Entries on where items appear:
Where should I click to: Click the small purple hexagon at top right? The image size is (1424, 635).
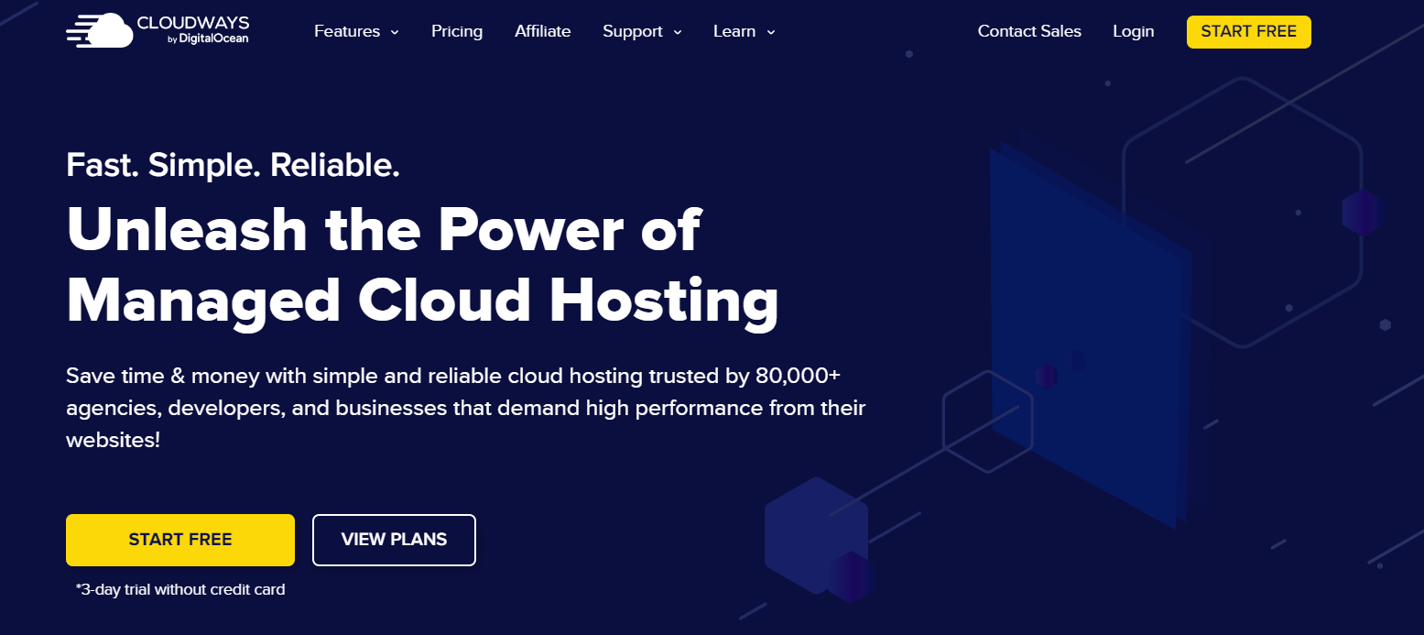click(1362, 213)
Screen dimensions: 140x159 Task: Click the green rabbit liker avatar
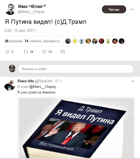(108, 41)
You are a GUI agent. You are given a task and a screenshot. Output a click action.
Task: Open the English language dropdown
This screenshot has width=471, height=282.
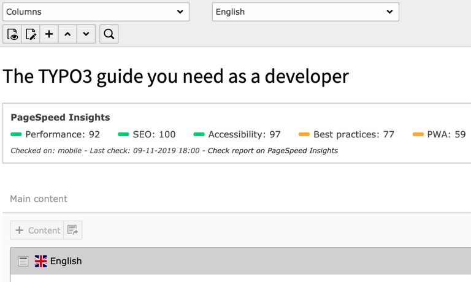click(x=305, y=12)
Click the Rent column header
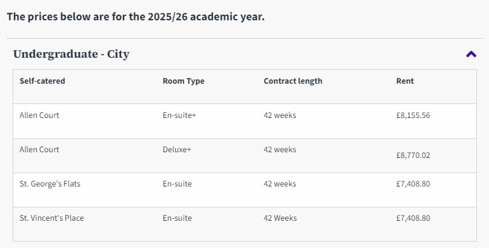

- BRIEF: Rewrite all of the material above, substituting "screen capture" for every occurrence of "screenshot" and changing nothing else. Leave out the pictures.

- RESULT FOR THIS TASK:
Where should I click to: Click the small purple hexagon at top right? The image size is (1424, 635).
click(1362, 213)
Screen dimensions: 140x159 Task: Click the green rabbit liker avatar
(108, 41)
You are a GUI agent. You are given a task and a screen capture. Output a click action.
Task: Open the English language dropdown
This screen capture has width=471, height=282.
click(x=305, y=12)
Click the Rent column header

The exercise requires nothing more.